__Problem to work on__: If a line below contains "agent", count it. Report the final total and nothing more.

Stored records
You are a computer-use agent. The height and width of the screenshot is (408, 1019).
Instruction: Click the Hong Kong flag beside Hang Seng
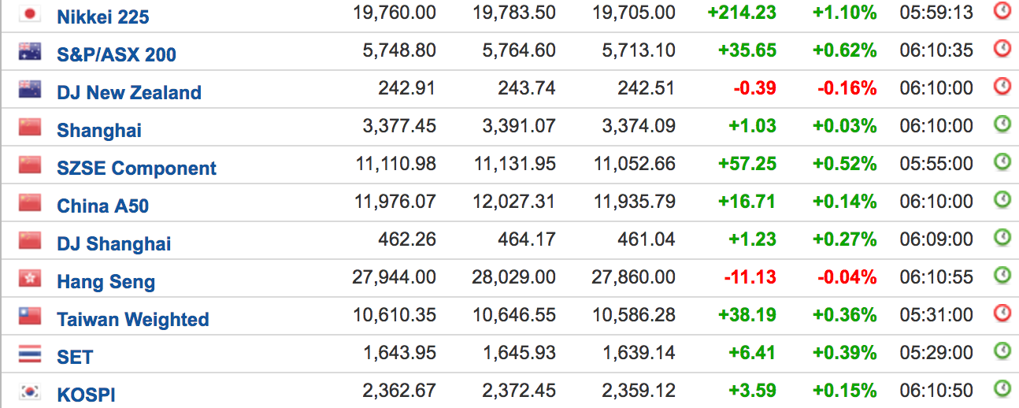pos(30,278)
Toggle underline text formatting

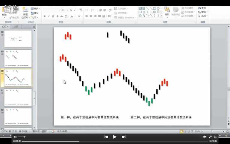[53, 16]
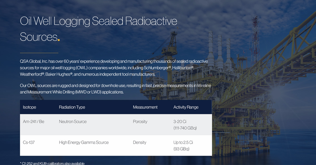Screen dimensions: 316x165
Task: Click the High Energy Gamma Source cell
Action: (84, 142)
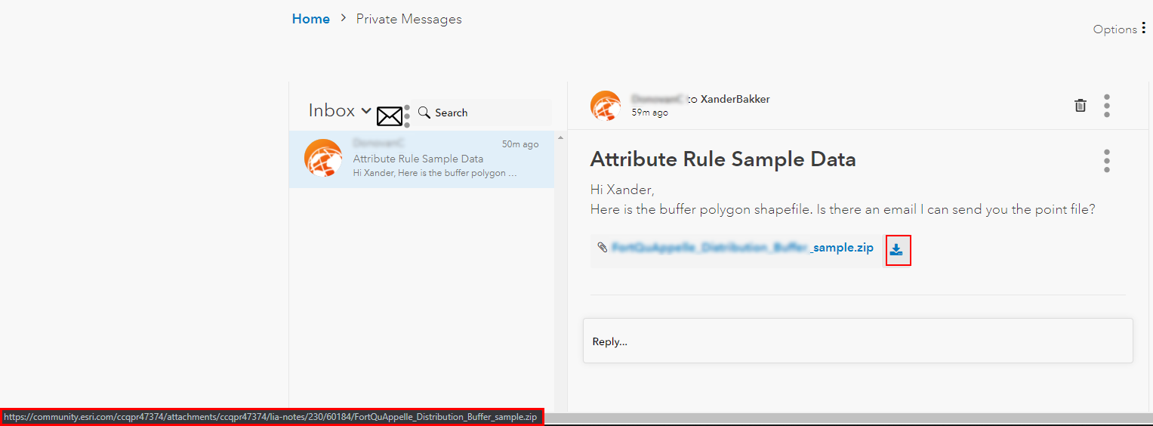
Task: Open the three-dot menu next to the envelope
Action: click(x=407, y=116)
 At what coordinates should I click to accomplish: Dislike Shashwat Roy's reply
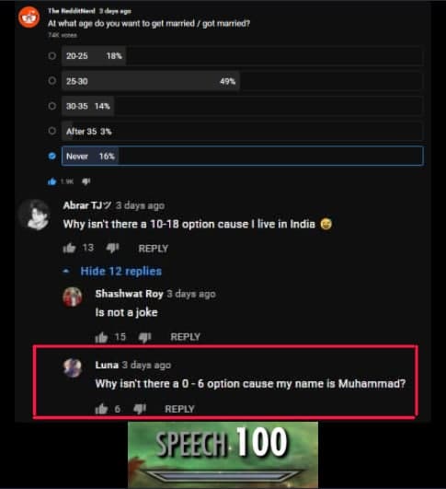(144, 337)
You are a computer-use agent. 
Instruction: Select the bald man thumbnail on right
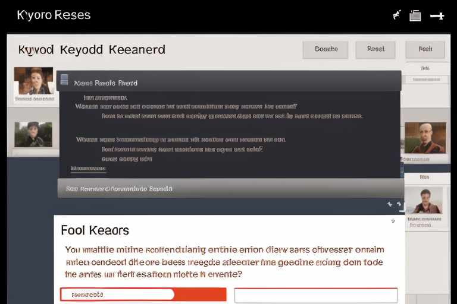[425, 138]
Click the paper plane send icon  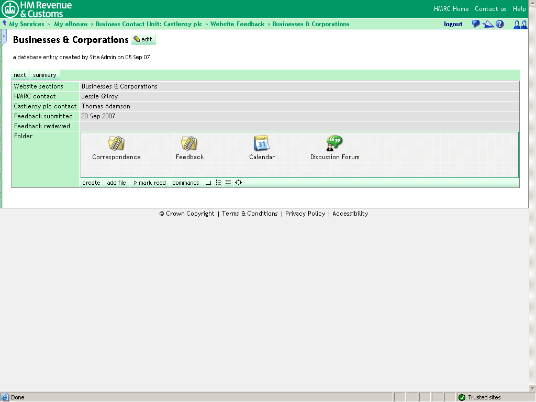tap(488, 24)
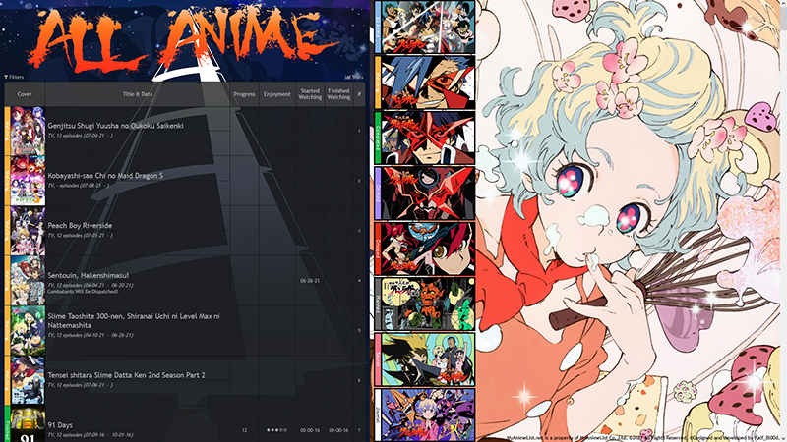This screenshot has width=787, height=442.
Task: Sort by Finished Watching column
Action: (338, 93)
--
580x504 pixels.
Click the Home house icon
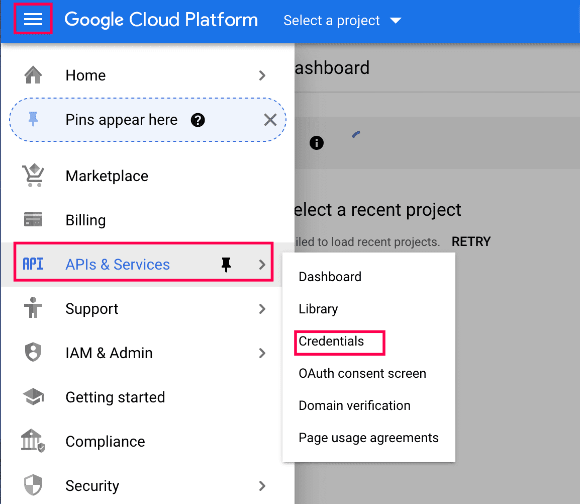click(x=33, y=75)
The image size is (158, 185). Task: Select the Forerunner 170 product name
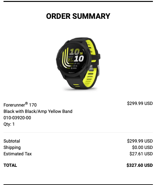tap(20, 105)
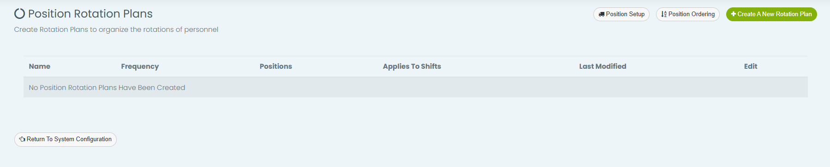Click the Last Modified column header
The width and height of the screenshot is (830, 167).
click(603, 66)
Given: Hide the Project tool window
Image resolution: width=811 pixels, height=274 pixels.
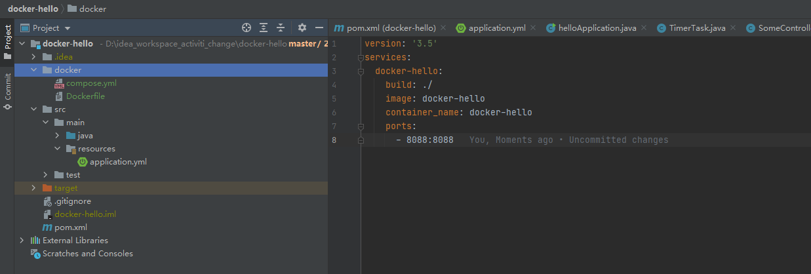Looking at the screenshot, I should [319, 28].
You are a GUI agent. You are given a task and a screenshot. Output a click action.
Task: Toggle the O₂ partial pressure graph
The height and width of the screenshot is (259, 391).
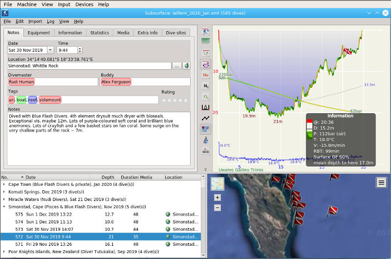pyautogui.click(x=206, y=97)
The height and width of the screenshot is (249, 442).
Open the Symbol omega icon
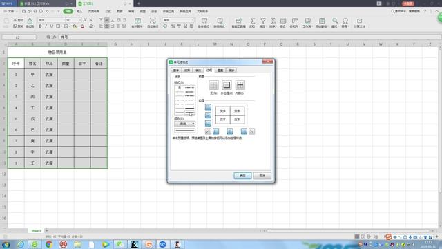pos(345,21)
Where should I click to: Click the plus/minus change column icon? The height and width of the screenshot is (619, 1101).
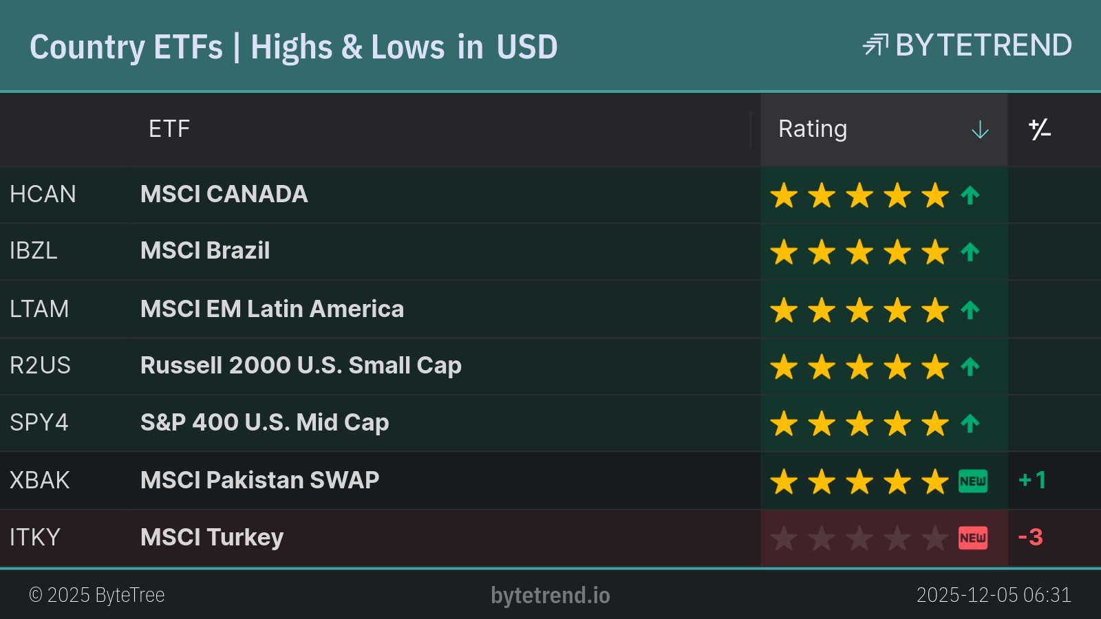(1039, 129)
* * *
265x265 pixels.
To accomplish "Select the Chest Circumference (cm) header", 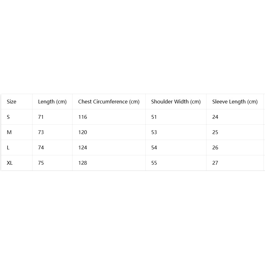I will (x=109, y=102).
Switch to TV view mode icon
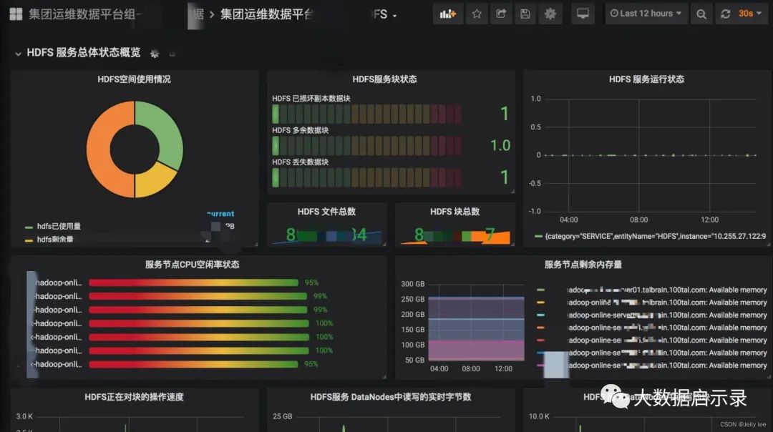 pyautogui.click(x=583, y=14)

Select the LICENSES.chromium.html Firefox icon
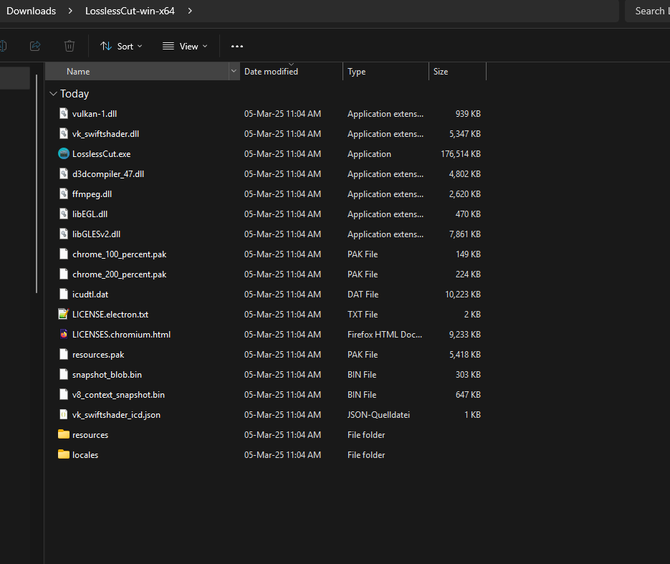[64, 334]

__Solution for this task__: 3